TASK REQUIREMENTS: Turn the stretch from the line containing "You are a computer-use agent. This" through the end of the records below into a JSON list of strings, one string per line, leaving out blank lines.

DATA ENTRIES:
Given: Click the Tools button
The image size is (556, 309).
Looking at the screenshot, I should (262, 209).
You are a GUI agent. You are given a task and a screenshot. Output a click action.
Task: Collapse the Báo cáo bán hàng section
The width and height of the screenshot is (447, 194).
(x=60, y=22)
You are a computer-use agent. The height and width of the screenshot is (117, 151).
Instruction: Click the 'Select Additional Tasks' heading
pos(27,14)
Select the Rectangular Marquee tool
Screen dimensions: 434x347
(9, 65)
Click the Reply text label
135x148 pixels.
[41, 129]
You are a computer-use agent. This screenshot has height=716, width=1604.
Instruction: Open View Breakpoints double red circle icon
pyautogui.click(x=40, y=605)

SOLUTION FOR THIS PROBLEM:
[
  "You are a computer-use agent. This screenshot has height=716, width=1604.",
  "Instruction: Open View Breakpoints double red circle icon",
  "pyautogui.click(x=40, y=605)"
]